The Tory candidate to be London Mayor has admitted she would not know the value of a bus fare – simply days after criticising a choice to freeze fares within the capital.
Susan Hall was unable to reply the fundamental query in a painful LBC radio interview, the place she was grilled on points going through Londoners. Asked how a lot individuals must pay to get on a bus within the metropolis, she mentioned: “I don’t use them. I use trains all the time.” The astonished presenter, Nick Ferrari, mentioned: “You don’t know what a bus fare is?” Ms Hall responded merely: “No.”
It comes after she criticised Labour Mayor of London Sadiq Khan’s announcement on Friday of a funding increase of £123million to freeze Transport for London (TfL) fares till March 2025. The freeze will apply to pay-as-you-go fares for bus, Tube, DLR and tram journeys, and the vast majority of these fares for London Overground and Elizabeth line journeys. It means a bus fare will stay at £1.75.
Ms Hall, his Conservative opponent in May’s mayoral election, described the coverage as a “last roll of the dice”. “This fares freeze is Sadiq Khan’s last roll of the dice, because he knows that his eight years of failure will catch up with him this May,” she mentioned.
“After pleading poverty throughout his mayoralty, Sadiq Khan expects us to believe that he has miraculously conjured up this money, when the truth is we will be paying for it through increased council tax, his unfair Ulez expansion and a new tax that will charge you for every mile you drive.” A spokesman for Mr Kahn hit again: “Pay per mile charging has been ruled out by the mayor and no such scheme is on the table.”
Pressed on LBC whether or not she would reverse the fare freeze, Ms Hall mentioned: “I don’t know. Let’s wait and see what the finances are… Nick, Sadiq Khan has been screaming that he hasn’t got enough money for the last seven years… I suspect it would stay in place. I wonder where the money has come from. Don’t forget, he has spent seven years saying he’s got no money. He’s been underfunded. And yet suddenly he’s got money to do a fare freeze. Oh, guess why? There’s an election coming.

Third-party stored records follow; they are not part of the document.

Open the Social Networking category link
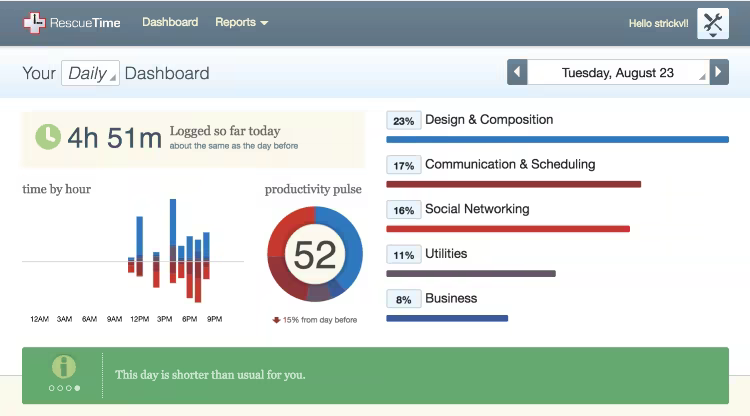This screenshot has height=416, width=750. pyautogui.click(x=476, y=209)
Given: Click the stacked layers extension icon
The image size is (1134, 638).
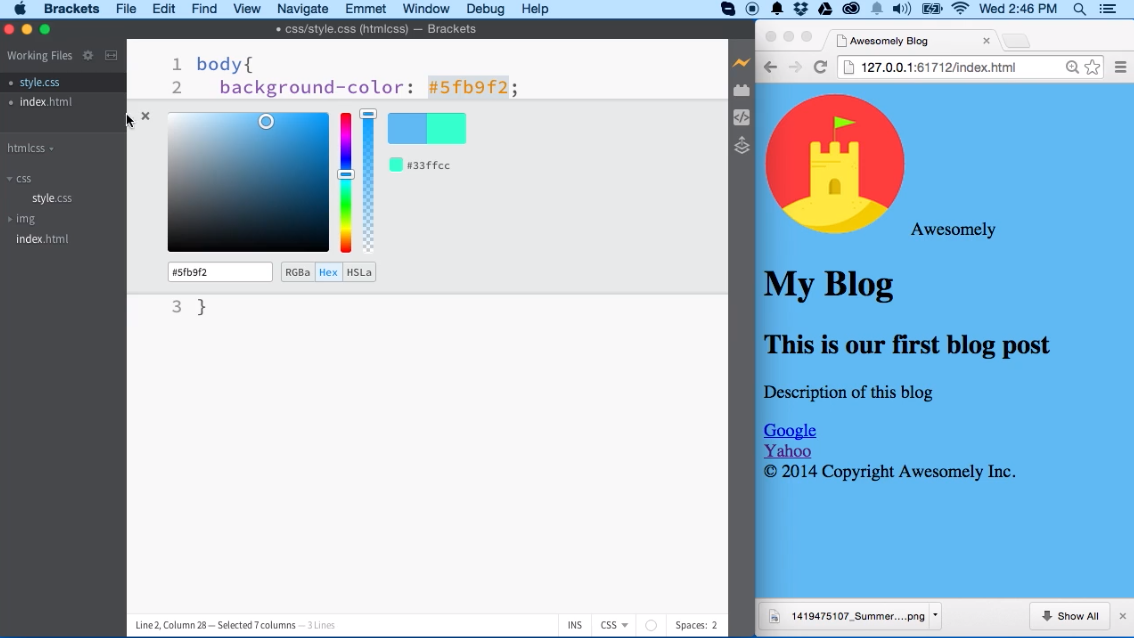Looking at the screenshot, I should 741,145.
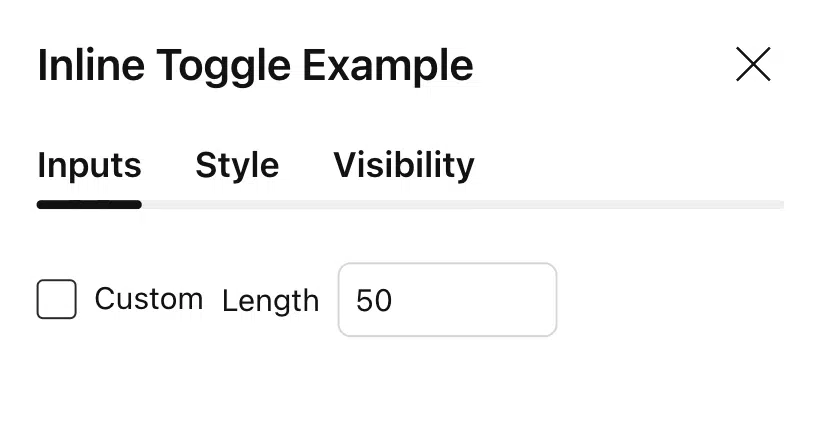Close the Inline Toggle Example panel
The width and height of the screenshot is (824, 430).
[x=753, y=65]
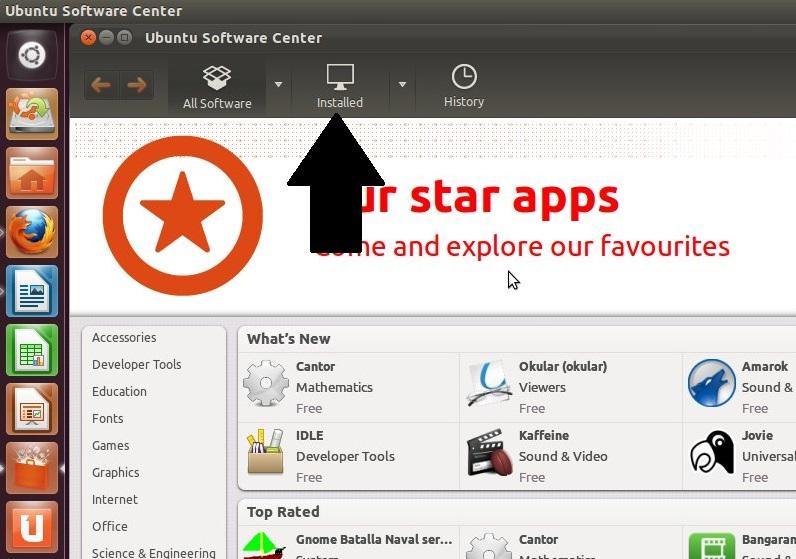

“He’ll discover different monies for all kinds of different issues. And it is as a result of there’s an election coming. But within the final seven years, he is been depriving numerous very important companies from cash – and I might recommend positively the police – so that he can have a bumper 12 months now simply earlier than an election and purchase the votes, fairly frankly.”
Conservative politicians previously criticised Mr Khan for freezing fares for the first four years after he was elected in May 2016, claiming this damaged TfL’s finances and contributed to the transport body being reliant on Government bailouts following the start of the coronavirus pandemic. Mr Khan has insisted the need for funding was caused by the collapse in revenue from the drop in passenger numbers due to the virus crisis.
City Hall said an example of the benefits of the freeze include someone commuting from Hornchurch to a central London station five days a week avoiding a potential 20p increase to their fare, saving up to £90 a year.
The car crash LBC interview also saw Ms Hall unable to say who owns London’s Hammersmith Bridge, which has been closed to vehicles for almost five years. It was revealed last week the cost of repairing the bridge have nearly doubled from initial estimates. Ms Hall was criticised by an LBC caller after saying “it is not very clear” who owns the bridge.
She said: “Well it is between the 2 councils apparently. It’s not very clear however on the finish of the day the Mayor is accountable for London and if issues will not be working they must step in.” A member of the public who phoned in hit back: “Well I’m a bit disenchanted by this response as a result of it reveals a fundamental factual misunderstanding of the case. The bridge would not belong to 2 councils. It solely belongs to 1 council, which is Hammersmith and Fulham.”